Set down, please, without alteration, the lines of the entries below from the first through the one containing "Given: Open the Week 1 tab dropdown arrow".

____ DATA

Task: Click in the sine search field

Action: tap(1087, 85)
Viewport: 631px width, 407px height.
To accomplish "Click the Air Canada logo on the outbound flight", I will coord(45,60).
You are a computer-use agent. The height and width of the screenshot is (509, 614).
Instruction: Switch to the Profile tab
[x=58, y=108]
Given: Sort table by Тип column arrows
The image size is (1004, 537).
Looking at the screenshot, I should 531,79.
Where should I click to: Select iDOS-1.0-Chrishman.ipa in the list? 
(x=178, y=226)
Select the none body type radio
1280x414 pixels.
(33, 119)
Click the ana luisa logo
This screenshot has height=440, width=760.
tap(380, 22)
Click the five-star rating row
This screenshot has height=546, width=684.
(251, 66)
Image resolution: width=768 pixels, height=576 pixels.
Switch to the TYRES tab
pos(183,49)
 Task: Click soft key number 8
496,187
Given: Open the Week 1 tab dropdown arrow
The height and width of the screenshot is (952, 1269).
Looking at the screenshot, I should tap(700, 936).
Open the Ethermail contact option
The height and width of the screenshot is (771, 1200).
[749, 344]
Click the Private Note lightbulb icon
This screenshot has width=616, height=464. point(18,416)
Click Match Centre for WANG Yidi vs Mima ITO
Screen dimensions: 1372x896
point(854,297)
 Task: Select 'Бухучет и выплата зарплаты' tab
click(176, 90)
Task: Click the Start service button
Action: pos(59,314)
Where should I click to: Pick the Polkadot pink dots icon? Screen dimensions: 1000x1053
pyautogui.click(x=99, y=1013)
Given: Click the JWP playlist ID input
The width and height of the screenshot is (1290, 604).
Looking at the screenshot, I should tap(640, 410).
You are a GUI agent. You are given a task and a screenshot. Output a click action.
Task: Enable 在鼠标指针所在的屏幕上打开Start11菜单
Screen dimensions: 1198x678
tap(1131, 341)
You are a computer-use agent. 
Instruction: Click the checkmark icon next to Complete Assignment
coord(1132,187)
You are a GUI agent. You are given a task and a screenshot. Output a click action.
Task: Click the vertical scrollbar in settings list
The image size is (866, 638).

________

■ RESULT FOR THIS TASK:
Task: Click in the sine search field

Action: tap(1087, 85)
Viewport: 631px width, 407px height.
To accomplish "Click the Air Canada logo on the outbound flight", I will coord(45,60).
You are a computer-use agent. The height and width of the screenshot is (509, 614).
Instruction: Switch to the Profile tab
[x=58, y=108]
Given: Sort table by Тип column arrows
The image size is (1004, 537).
Looking at the screenshot, I should 531,79.
Where should I click to: Select iDOS-1.0-Chrishman.ipa in the list? 
(x=178, y=226)
Select the none body type radio
1280x414 pixels.
(33, 119)
Click the ana luisa logo
This screenshot has height=440, width=760.
tap(380, 22)
Click the five-star rating row
This screenshot has height=546, width=684.
(251, 66)
Image resolution: width=768 pixels, height=576 pixels.
Switch to the TYRES tab
pos(183,49)
 Task: Click soft key number 8
496,187
Given: Open the Week 1 tab dropdown arrow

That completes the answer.